Heureusement, de leur côté, les jeunes qui n’avaient pas le câble ont quand même reçu un formidable cadeau en 1996. Sans doute l’entrevue de l’année, voire de la décennie : l’émission spéciale Backstreet Boys de Sonia Benezra sur les ondes de TQS.

Enfin, tout le monde armé d’une bonne télévision cathodique pouvait désormais avoir accès au showbiz comme dans les émissions diffusées sur la chaîne spécialisée en musique. D’ailleurs, la légende raconte que bien des jeunes filles ont fini par griller le ruban de leur cassette VHS tant elles ont réécouté en boucle cette longue entrevue qui fait désormais partie de notre folklore télévisuel.

Quoi qu’il en soit, dans un bar de quartier, en plein quiz hebdomadaire, les personnes non câblées dans l’enfance se sentent bien navrées de ne pas pouvoir aider leur équipe à trouver la bonne réponse. Évidemment, le mythe de MusiquePlus a su laisser quelques traces. Aujourd’hui, tout le monde peut découvrir – ou dans certains cas redécouvrir – le travail de Varda Étienne dans Bouge de là. Sauf que c’est parfois trop peu trop tard. On reste avec la sensation d’avoir manqué quelque chose.

C’est la même chose pour un bon nombre d’émissions éducatives. Elles sont parfois arrivées avec un retard trop important sur les ondes de la télévision généraliste. Pin-Pon a bien fini par se tailler une place dans la grille horaire de Télé-Québec, mais pour certaines de mes connaissances devenues adultes, les aventures des deux pompiers ne feraient jamais partie de leurs souvenirs télé.

Heureusement, la télévision généraliste n’a jamais attendu de diffuser les émissions du câble pour offrir de bons produits à son jeune auditoire. Qui ne se souvient pas de la dynamique émission « d’après l’école » 0340? Ou même de Ramdam et de Cornemuse?

Toute une génération associera pour toujours Claude Legault au personnage de Ben Chartier dans 19-2 plutôt qu’à Flavien Bouchard, un des personnages centraux de Dans une galaxie près de chez vous. Au même titre que d’innombrables personnes ne sauront jamais qu’avant d’animer Le tricheur, Guy Jodoin avait déjà été capitaine d’un engin nommé « le Romano Fafard ».

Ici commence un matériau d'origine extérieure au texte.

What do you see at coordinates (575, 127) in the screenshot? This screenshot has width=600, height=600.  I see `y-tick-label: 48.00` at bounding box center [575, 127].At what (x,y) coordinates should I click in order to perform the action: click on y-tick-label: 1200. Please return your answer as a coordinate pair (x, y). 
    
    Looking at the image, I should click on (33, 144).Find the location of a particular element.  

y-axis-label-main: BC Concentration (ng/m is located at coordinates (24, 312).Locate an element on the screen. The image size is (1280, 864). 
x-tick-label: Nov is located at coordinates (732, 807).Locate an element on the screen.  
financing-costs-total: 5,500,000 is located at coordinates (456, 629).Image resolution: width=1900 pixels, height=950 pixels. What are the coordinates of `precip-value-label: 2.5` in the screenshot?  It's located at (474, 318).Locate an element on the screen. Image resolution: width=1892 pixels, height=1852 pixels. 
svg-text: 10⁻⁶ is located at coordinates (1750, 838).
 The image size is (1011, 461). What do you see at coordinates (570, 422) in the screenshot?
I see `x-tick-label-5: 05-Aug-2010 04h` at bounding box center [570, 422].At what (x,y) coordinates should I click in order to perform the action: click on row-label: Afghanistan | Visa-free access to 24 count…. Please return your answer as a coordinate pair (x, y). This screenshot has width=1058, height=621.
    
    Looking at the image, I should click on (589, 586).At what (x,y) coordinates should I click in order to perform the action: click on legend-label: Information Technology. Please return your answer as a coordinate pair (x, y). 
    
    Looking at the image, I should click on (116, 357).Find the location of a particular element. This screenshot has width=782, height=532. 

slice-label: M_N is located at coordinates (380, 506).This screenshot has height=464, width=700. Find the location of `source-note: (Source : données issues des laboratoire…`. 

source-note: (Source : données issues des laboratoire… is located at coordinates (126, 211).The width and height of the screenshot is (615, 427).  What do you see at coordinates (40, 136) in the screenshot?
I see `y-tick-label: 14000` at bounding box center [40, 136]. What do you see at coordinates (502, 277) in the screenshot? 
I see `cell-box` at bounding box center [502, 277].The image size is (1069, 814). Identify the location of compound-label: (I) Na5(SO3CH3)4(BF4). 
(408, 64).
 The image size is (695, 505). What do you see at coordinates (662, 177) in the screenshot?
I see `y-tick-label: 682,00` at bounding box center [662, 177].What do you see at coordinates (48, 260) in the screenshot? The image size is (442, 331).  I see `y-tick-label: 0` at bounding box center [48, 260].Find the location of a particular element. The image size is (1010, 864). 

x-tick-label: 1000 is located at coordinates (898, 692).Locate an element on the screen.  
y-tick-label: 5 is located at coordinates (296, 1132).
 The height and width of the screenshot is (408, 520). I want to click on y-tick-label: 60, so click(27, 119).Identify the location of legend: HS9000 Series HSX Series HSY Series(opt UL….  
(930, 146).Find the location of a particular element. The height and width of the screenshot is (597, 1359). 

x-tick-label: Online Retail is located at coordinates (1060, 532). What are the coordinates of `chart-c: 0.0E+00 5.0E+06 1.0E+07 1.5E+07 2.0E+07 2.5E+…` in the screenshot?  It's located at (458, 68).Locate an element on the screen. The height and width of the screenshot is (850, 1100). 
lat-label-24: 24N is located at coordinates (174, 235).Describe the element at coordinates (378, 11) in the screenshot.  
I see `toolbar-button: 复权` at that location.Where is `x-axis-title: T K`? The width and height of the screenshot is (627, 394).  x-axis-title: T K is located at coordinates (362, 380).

Ne pas avoir consommé la même télé que tout le monde n’est pas très grave. Mais comme le veut l’expression, « le diable se cache dans les détails ». Devoir passer une vie à expliquer pourquoi le rap des aliments de Jean-Lou ne nous dit rien peut parfois devenir lassant. Comme si notre passé télévisuel nous suivait pour toujours.

Comme si on pouvait dire qu’à une certaine époque, avoir le câble, « ça ne changeait pas le monde, sauf que… ».

 

*Salutations à toutes les personnes non câblées du Québec qui sont encore très présentes de nos jours. Attachez vos soucoupes satellites avec de la broche, on sait que la saison hivernale et les grands vents vous font souvent manquer vos programmes.